Solar Orbiter is equipped with 10 instruments: four situ and six remote-sensing tools that can “see” the Sun from afar. (Because these instruments are extremely sensitive, the orbiter was stored in an ultra-clean room before launch; anyone who came near it was required to wear booties and a “bunny suit” to prevent contamination.) The spacecraft aims to travel closer to the star than any other Sun-facing camera. That requires surviving extreme temperatures — both hot and cold.
NSO/AURA/NSF
“Although Solar Orbiter goes quite close to the Sun, it also goes quite far away,” Anne Pacros, the payload manager at the European Space Agency’s, or ESA’s, European Space Research and Technology Centre in the Netherlands, told NASA. “We have to survive both high heat and extreme cold.”
To protect its instruments as it comes within 26 million miles of the Sun, Solar Orbiter is equipped with a 324-pound heat shield that can withstand temperatures up to 970 degrees Fahrenheit, which is about one-tenth as hot as the solar surface.

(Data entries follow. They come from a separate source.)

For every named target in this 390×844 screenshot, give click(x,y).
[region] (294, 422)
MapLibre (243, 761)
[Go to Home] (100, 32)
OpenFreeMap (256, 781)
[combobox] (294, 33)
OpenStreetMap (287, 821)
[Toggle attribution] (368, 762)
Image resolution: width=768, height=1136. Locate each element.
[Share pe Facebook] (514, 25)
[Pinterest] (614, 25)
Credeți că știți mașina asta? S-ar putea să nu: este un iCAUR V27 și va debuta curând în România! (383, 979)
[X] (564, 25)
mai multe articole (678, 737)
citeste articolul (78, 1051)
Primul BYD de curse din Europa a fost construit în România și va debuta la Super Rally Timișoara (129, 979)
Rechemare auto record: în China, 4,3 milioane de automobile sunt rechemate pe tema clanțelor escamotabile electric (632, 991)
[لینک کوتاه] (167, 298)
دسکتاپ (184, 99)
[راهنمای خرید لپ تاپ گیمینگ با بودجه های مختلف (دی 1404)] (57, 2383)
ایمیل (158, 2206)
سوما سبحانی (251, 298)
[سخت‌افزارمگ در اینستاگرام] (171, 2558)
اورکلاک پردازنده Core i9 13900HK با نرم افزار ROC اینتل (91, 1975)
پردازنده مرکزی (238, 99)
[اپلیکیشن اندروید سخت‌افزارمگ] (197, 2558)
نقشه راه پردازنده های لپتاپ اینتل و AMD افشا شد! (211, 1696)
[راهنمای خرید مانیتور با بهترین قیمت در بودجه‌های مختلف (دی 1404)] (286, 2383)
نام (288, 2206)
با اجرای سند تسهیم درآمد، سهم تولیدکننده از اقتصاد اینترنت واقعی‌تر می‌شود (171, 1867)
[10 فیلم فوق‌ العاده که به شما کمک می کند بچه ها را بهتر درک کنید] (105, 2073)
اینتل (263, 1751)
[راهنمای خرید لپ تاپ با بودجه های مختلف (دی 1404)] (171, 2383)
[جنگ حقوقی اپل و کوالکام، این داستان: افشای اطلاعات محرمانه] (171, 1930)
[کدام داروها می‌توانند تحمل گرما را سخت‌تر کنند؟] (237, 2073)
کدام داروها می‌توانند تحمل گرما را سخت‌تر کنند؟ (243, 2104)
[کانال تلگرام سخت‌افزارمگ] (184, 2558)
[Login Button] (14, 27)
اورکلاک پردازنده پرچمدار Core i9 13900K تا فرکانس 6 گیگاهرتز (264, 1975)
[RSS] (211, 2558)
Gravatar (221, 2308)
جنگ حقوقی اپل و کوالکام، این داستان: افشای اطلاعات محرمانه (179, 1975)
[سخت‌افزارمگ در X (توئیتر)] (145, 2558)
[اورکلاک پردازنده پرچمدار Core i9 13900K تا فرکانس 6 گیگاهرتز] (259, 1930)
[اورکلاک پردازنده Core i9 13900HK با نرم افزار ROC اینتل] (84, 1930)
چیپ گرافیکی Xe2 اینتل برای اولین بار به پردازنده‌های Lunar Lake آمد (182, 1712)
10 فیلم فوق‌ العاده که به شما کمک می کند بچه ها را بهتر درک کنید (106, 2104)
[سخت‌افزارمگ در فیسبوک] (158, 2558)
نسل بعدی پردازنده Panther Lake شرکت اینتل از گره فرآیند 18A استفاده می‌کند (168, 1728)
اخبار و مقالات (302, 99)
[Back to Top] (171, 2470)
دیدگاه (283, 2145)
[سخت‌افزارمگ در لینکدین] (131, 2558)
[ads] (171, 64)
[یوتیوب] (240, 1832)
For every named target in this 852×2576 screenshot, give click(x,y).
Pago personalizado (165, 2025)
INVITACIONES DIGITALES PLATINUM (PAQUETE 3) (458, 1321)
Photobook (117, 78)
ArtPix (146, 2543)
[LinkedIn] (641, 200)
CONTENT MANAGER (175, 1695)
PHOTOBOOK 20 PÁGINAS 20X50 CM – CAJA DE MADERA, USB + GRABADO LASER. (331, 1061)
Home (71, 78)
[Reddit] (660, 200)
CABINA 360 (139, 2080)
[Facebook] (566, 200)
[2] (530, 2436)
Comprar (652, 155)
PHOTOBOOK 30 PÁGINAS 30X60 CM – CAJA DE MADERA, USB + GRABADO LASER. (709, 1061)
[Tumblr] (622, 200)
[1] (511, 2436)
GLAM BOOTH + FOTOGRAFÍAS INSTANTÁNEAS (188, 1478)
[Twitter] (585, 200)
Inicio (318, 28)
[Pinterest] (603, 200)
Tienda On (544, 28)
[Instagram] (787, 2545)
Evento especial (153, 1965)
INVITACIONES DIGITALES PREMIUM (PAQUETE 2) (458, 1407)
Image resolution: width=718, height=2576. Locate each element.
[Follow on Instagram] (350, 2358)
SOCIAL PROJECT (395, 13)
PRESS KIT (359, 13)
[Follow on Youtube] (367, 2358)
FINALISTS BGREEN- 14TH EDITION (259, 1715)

“Five of the remote-sensing instruments look at the Sun through peepholes in that heat shield; one observes the solar wind out to the side,” NASA wrote.
Solar Orbiter will work in tandem with the Parker probe.
“As Parker samples solar particles up close, Solar Orbiter will capture imagery from farther away, contextualizing the observations,” NASA wrote. “The two spacecraft will also occasionally align to measure the same magnetic field lines or streams of solar wind at different times.”
Solar Orbiter is scheduled to turn on its telescopes in November 2021.
“It will capture the imagination like science fiction does and inspire the next generation of scientists and space explorers,” Yannis Zouganelis, ESA’s deputy project scientist for Solar Orbiter, told The Guardian.